In Exodus 34:7, God reveals his nature to Moses on Mount Sinai:
“The Lord, the Lord,
God merciful and gracious,
slow to anger,
and abounding in steadfast love and faithfulness,
keeping steadfast love for the thousandth generation,
forgiving iniquity and transgression and sin,
yet by no means clearing the guilty,
but visiting the iniquity of the parents
upon the children
and the children’s children
to the third and the fourth generation.”
In these verses, God emphasises his mercy, keeping steadfast love for the thousandth generation — not the fifth or seventh or tenth — the thousandth! He forgives iniquity and transgression and sin…all possible connotations of the word, so that there is no splitting of hairs. All is forgiven.
But then comes the line that zigs when it should zag — “yet by no means clearing the guilty”.
If all is forgiven, who does God hold guilty?
The answer lies in this — we are only guilty when we believe we have not been forgiven. The “guilty” that God refers to are those who cannot accept the forgiveness that God extends to them.

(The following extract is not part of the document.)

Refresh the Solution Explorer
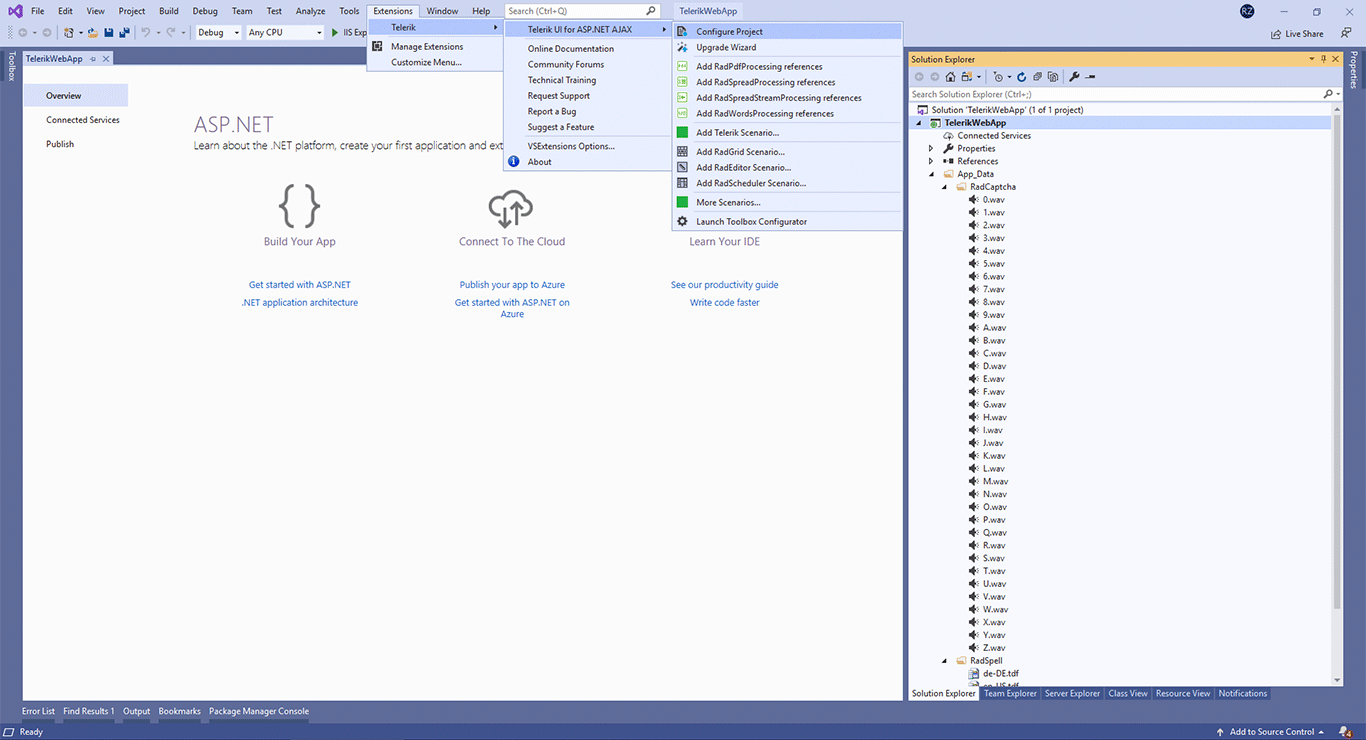 tap(1021, 76)
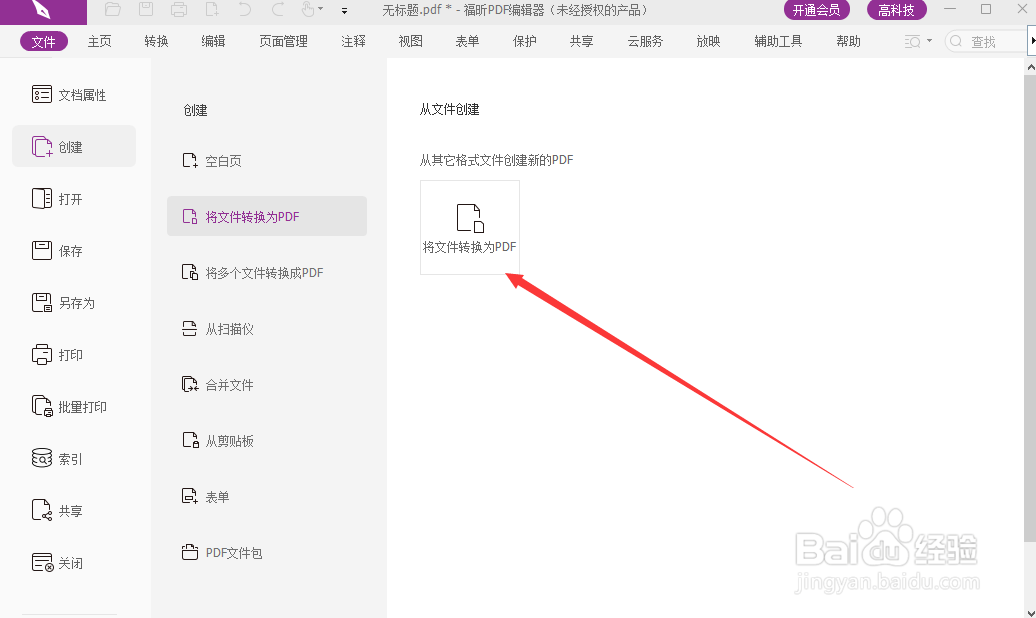Click the 合并文件 merge files icon

(x=190, y=384)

God knows that we are human — that we need a tangible way to know that we have been forgiven. And just as we know today when we leave the confessional that we are not guilty of our sins any more, so God provisioned a way for the Israelites to know that their sins had been forgiven.
In the time before Jesus, the sacrifice was the way to make atonement — to cast off guilt and put on the righteousness of the innocent slain lamb. The priest would lay his hands on a sacrificial goat, transferring the sins of the people onto it, and set it out into the wilderness. Then, an unblemished lamb would be sacrificed on the altar and the blood poured out for the forgiveness of sins.
God knows that it is our guilt and shame that keeps us from him — just as Adam and Eve’s kept them at a distance from him. When they realised that they were naked, they were ashamed to come before him, so God in his love made clothes for them out of animal skins. Here too, something had to die in order for the first humans to believe that they could come back into the presence of the Lord. They could appear before him only once they had been covered in the animal skins, but God had not required this — they had! God had known them before, when they had already been naked. [Click here to read more about this!]
In his mercy, God covered Adam and Eve in animal skins, the Israelites in the blood of the unblemished lamb… and us in the blood of the perfect sacrifice, Jesus.
For as St. Paul says in his letter to the Romans, “All have sinned and fall short of the glory of God; they are now justified by his grace as a gift, through the redemption that is in Christ Jesus, whom God put forward as a sacrifice of atonement by his blood, effective through faith.” Although Jesus has been sacrificed, it is our faith that will help us accept the righteousness of Christ — to ‘put it on’ as our own, in order to cover our sinfulness.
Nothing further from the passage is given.